:: Exercise directions ::
How many lines in the data below contain the string "icon"? Answer with the number only.

[Data items]
━━━━━━━━━━━━━━━━━━━━
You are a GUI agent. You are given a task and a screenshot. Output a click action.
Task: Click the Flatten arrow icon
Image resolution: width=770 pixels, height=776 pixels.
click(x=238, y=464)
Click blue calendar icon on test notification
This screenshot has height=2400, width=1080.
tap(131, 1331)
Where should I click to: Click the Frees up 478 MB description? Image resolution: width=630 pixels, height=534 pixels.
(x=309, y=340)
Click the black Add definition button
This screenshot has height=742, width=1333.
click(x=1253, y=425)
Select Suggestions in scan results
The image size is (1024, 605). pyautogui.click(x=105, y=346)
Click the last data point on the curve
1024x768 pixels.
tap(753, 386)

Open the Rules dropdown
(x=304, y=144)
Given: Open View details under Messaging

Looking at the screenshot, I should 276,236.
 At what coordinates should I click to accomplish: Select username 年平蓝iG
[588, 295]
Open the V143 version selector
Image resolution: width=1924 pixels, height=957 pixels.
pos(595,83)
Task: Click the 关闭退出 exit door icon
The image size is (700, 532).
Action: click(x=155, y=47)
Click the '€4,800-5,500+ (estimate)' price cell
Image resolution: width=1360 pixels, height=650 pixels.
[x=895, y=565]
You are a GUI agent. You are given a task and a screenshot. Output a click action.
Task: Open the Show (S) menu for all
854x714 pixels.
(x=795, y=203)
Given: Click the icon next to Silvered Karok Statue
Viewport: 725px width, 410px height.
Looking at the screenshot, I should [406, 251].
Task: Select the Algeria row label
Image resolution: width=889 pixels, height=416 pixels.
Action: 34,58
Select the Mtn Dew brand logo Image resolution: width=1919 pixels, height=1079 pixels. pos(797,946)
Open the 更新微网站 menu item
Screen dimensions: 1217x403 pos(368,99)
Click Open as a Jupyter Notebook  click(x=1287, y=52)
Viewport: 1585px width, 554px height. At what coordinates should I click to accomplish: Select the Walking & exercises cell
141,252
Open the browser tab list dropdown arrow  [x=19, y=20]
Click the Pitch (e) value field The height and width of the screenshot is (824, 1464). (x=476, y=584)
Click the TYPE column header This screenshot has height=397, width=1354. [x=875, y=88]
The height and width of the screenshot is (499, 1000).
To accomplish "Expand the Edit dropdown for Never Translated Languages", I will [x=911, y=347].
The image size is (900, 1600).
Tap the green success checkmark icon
━━━━━━━━━━━━━━━━━━━━
:: Reply to the exercise ::
5